First, while manual segmentation of HCC lesions may achieve the highest accuracy, it is time-consuming and can lead to significant interobserver and intraobserver variability, even for the same lesion. Reproducibility and generalizability issues are major challenges in radiomics research.2 The intraclass correlation between various manual segmentations should be evaluated during feature selection to filter out unstable radiological features affected by manual delineation. High-performing fully automated segmentation models are also recommended to enhance reproducibility and clinical application. We anticipate that advanced deep learning model-based segmentation techniques, such as the large language model MedSAM, will be used for automated liver tumor segmentation.3

Second, we found that when comparing the radiomics model to the clinical-radiomics model using the DeLong test in both the training and validation cohorts, there was no significant difference in the discrimination power. Investigating the correlation between radiomic features or radiomic model scores and variables used in the clinical model (such as hepatitis B surface antigen (HBsAg) positivity and tumor burden score grade) may provide insights into this finding. Moreover, since the study is limited to a single-center investigation, validating the model’s robustness with independent cohorts is crucial. The performance of the models showed that the sensitivity and specificity of the radiomic model were not inconsistent in the training and validation cohorts (training cohort: sensitivity=68.6%, specificity=98.0%; validation cohort: sensitivity=95.2%, specificity=72.4%). While the authors’ use of the clinical impact curve to assess the model’s potential clinical application is commendable, further discussion could enhance understanding. Specifically, if the identified patient subgroups were used in clinical practice, selecting appropriate risk thresholds would need to account for clinical feasibility, healthcare resource constraints, and patient acceptance and preference. Additionally, cost-effectiveness analyses for these refined populations would be valuable.

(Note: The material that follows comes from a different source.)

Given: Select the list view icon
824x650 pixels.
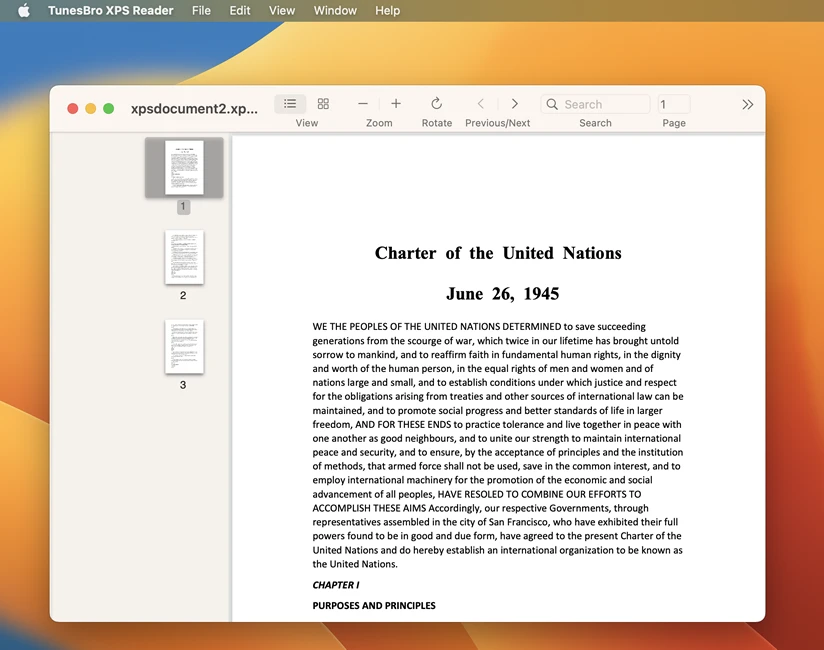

Third, there is an error in the discussion regarding the use of radiomics and clinical-radiomics models for predicting overall survival (OS) and progression-free survival (PFS) risk stratification. It is important to ensure that the same cut-offs are used for risk stratification in both the training and validation data sets. This is crucial because, when applying the model, it evaluates individual patients rather than a set of patient data. Additionally, including the radiomics model score in both univariate and multivariate analyses would be valuable to determine whether it is an independent prognostic factor for OS and PFS.

Fourth, while radiomic models often depend on numerous computational features, the biological meaning of the features can be unclear, which may impede model interpretability. Connecting quantitative imaging features with biological processes through interdisciplinary technologies can bridge the gap between proof-of-concept and clinical applicability. As mentioned in the work by Hua et al,1 future studies will investigate the prognostic value and underlying mechanisms of conversion therapy by integrating radiomics with tissue section analysis. However, interpretability becomes even more critical when radiomics-enabled imaging biomarkers are used to optimize therapy, as therapeutic decisions driven by biomarkers must be based on pathophysiological interpretations.4 It is expected that future research will focus on integrating biological significance into radiomics, including the analysis of biological pathways and genomic correlations. The biological interpretability of radiomics models enhances their utility and integration into clinical practice.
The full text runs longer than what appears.